I'm in favor of having all posts and threads post only after approved. The amount of people that can't read, can't help, and get pissy when no one wants to hold their hand is ridiculous.

So yeah, a separate section and this section can be for people that have a clue.

Signed,

Someone that doesn't have a clue but can at least read


----------



## Joe_T (Jun 21, 2011)

It’s obvious there are a lot of people who signed up recently just to sell their TP. Since these people have no interest in development and I‘m in favor of closing those threads.


----------



## Kayone (Aug 25, 2011)

On one hand I agree with Joe about closing these threads since they're irrelevant, but on the other hand I kind of agree with creating a separate section for them.
There are a lot of people here who want to participate in the project but are unable to acquire the touchpads.
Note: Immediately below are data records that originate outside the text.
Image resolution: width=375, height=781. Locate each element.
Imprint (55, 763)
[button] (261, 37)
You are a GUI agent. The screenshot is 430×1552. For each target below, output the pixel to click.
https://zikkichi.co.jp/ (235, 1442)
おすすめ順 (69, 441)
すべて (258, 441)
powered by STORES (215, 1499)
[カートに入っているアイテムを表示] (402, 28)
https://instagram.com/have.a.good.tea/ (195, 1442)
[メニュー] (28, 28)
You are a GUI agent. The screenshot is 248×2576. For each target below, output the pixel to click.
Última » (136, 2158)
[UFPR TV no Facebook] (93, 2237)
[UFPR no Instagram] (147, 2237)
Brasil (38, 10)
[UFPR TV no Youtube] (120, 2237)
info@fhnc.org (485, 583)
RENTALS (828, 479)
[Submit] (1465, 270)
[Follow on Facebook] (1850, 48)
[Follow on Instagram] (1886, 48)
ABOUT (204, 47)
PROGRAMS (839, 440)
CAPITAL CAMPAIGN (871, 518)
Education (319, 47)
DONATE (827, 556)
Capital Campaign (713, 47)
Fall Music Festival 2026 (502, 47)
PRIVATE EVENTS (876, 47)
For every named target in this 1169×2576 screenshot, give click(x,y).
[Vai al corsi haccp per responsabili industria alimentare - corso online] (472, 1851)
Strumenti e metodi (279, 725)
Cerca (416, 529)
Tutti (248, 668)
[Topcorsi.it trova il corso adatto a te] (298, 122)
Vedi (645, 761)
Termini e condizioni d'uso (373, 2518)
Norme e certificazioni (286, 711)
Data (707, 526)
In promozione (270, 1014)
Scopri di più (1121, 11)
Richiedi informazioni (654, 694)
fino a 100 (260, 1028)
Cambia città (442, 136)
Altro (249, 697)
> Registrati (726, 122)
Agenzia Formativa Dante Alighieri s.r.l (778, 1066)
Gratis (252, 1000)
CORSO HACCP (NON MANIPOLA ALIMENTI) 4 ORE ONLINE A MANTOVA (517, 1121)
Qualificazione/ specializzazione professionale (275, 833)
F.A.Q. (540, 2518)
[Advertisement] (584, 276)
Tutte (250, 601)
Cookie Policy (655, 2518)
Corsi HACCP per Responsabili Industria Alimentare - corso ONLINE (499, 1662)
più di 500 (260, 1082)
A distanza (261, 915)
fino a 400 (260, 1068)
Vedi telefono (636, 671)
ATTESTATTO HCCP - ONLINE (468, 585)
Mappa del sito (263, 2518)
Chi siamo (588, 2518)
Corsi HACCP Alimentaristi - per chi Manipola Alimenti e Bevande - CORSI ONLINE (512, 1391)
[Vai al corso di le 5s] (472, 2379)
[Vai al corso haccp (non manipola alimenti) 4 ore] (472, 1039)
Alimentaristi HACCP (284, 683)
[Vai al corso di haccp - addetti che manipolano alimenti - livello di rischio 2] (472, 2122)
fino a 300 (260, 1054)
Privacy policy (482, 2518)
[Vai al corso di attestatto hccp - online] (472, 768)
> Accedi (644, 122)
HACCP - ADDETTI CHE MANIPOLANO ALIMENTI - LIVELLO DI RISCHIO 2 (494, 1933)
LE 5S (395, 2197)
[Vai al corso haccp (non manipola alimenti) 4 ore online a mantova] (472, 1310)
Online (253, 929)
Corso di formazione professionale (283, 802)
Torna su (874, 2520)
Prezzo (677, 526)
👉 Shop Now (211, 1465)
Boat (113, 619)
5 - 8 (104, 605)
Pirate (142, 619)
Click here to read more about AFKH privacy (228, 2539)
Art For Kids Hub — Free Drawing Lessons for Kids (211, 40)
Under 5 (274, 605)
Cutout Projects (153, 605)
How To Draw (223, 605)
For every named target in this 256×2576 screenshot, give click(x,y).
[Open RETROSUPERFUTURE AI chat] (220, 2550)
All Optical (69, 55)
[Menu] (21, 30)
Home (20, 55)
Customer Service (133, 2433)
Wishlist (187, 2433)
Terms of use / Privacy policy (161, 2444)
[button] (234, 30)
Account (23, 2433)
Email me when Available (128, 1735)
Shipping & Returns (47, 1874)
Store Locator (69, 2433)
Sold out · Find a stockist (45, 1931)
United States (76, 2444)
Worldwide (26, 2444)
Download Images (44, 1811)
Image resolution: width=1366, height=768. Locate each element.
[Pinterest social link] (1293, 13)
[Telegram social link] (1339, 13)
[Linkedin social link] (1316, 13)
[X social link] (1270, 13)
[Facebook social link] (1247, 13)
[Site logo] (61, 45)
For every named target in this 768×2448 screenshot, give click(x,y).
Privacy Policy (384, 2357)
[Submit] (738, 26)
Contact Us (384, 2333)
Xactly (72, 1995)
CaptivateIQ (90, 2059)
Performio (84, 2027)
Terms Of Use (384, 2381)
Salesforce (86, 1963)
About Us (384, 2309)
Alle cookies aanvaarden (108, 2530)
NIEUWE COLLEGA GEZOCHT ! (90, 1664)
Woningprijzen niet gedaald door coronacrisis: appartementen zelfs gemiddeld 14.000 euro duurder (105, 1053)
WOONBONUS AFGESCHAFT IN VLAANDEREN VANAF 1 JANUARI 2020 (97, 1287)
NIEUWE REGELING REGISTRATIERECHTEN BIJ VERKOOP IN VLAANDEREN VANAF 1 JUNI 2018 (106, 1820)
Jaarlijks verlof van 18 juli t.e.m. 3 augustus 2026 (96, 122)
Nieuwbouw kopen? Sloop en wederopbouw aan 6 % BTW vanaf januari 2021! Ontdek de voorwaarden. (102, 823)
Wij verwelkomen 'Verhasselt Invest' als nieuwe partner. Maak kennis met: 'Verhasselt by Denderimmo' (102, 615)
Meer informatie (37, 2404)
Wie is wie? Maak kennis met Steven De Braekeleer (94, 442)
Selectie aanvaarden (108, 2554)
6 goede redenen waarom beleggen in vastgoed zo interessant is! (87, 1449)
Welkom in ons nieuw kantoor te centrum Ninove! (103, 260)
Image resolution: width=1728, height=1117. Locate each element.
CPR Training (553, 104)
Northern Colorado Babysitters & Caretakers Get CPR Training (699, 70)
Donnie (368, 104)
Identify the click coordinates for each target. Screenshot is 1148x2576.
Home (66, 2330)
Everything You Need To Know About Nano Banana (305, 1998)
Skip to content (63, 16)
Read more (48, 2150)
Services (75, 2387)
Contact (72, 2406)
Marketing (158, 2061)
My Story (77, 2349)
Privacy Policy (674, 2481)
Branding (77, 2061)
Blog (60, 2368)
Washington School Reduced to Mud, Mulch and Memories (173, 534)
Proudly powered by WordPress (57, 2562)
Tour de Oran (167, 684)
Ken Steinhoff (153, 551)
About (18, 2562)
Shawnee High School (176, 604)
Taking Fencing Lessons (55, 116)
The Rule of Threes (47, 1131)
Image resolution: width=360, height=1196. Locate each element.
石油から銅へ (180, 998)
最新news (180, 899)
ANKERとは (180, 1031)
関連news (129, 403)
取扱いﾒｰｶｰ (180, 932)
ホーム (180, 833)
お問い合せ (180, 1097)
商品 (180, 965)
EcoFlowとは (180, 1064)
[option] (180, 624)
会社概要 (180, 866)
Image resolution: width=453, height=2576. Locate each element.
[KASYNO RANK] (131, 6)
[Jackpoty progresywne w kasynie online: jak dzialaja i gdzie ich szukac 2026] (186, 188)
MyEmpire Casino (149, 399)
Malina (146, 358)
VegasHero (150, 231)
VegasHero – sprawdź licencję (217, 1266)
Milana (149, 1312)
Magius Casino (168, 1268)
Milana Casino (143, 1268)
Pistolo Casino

If a separate section would help to get these persons some hardware, I think it's a good idea.


----------



## EricErK (Jun 8, 2011)

lol agreed, i'm down for there to be a selling thread(s)


----------



## Kayone (Aug 25, 2011)

A quick addendum to my post, I'm concerned about fraud.


----------



## Rakeesh (Aug 22, 2011)

IMO this isn't a selling place, do that on craigslist or ebay.


----------



## MasterTM (Jun 24, 2011)

Rakeesh said:


> IMO this isn't a selling place, do that on craigslist or ebay.


+1 I agree 110%


----------



## Bimmer84 (Aug 22, 2011)

Rakeesh said:


> IMO this isn't a selling place, do that on craigslist or ebay.


I very much agree. I wouldn't buy one off some guy that only has one post, specifically to sell it and not get involved in the community at all.


----------



## SyNiK4L (Jun 7, 2011)

this cant happen. we dont allow people to sell stuff on this site. its in the site rules. if u want to setup something in PM's feel free. but we wont make a subforum for this. and threads meant to sell touchpads will be deleted.take it to ebay or craigslist. Honestly taking them to ebay would be the smarter move anyways. Because fraud will be a huge factor when it comes to everyone selling and buying these touchpads off each other.


----------



## p42o (Aug 22, 2011)

Fair enough. 
Thanks SyNiK4L!


----------